In Europe, we are impressed by the rapid expansion of China's digital economy since the beginning of the century and the emergence of global Chinese digital players. Today, China is perceived as a trendsetter in fields such as e-commerce, financial technology, artificial intelligence and robotics. Chinese companies have a major advantage over their European counterparts: the huge volume of big data generated by more than 1 billion internet users and their internet transactions.
However, this perception does not necessarily fully correspond to reality. According to a report by the China Academy of Information and Communications Technology in 2020, China's digital economy accounted for about 35 percent of its GDP compared with more than 60 percent for Germany, the United Kingdom and the United States, 40 percent for France, and about 20 percent for major emerging economies such as Brazil, India and South Africa.

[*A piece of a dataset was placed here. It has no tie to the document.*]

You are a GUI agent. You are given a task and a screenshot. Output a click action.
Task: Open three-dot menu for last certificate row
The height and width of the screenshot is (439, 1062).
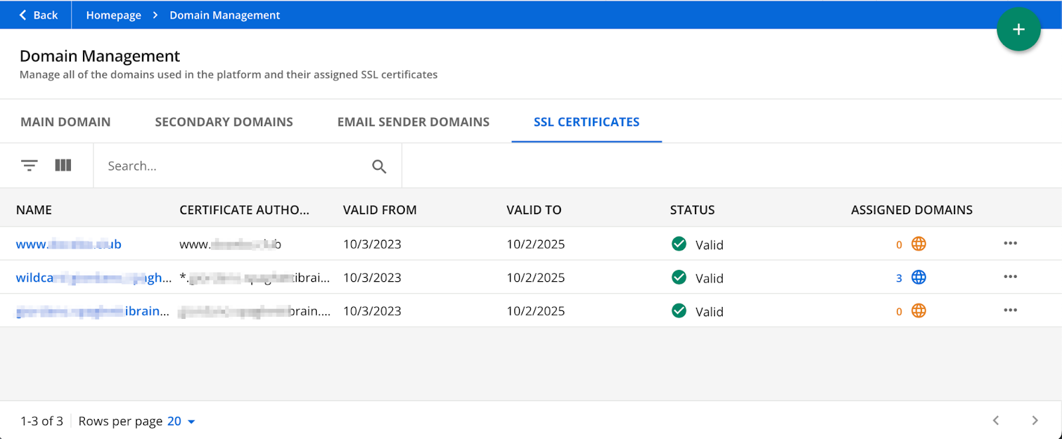(1010, 310)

Moreover, the degree of digitalization varies across China's provinces and sectors according to the income levels, reflecting their diverse stages of economic development. In Beijing and Shanghai, for example, the digital economy's scale was higher than France's while in north-central Gansu province it was only 20 percent of the provincial GDP.
An analysis of China's success story shows that digitalization in China has been supported by massive foreign direct investment, including by major US companies such as Apple and its subcontractors or global EU car manufacturers like Volkswagen which, for example, has also established a partnership with a Chinese battery maker. This trend is likely to continue over this decade, especially because the ecosystem established by the tech giants in China provides suppliers with instant access to a large pool of consumers.
China's success story shows that digitization is a global process, providing many opportunities for win-win cooperation between China and the European Union. Chinese-developed technologies and innovations are being increasingly adopted in Europe. For example, the quick response (QR) code-ization and mobile payments－something we used to see pervasively in China until a few years ago－are fast becoming the norm in the EU.
There is also huge potential for Chinese drones for last mile delivery and robots in restaurants, hotels and even in coffee shops in the EU. Meituan and Orionstar are already taking measures to cash in on this opportunity.
In the retail sector, we have seen a proliferation of new forms of vending and new models of online shopping in the Chinese market with the advent of automated services, which should prompt it to accelerate its digital transformation.
Take the livestreaming business model pioneered by livestreaming platforms Kuaishou and Douyin, as well as Alibaba's Taobao Live and JD Live. On the one hand, it boosts cross-border e-commerce through multi-channel networks, for example, Xinxuan Selection that makes access to foreign brands much easier for the Chinese people. On the other hand, it inspires many retailers in Europe to revolutionize their business model.
Yet issues related to data privacy and cybersecurity need to be properly tackled to further facilitate global trade and investment. In addition, the gatekeeper role of tech giants in the digital sector recently raised concerns over the impact of monopoly power on innovation and market stability, prompting policymakers and competition authorities to effect changes in the business models of the companies concerned.
Ensuring that borders are open for trade and investments and promoting the exchange of best practices and partnerships are key to boosting innovation in the global digital economy.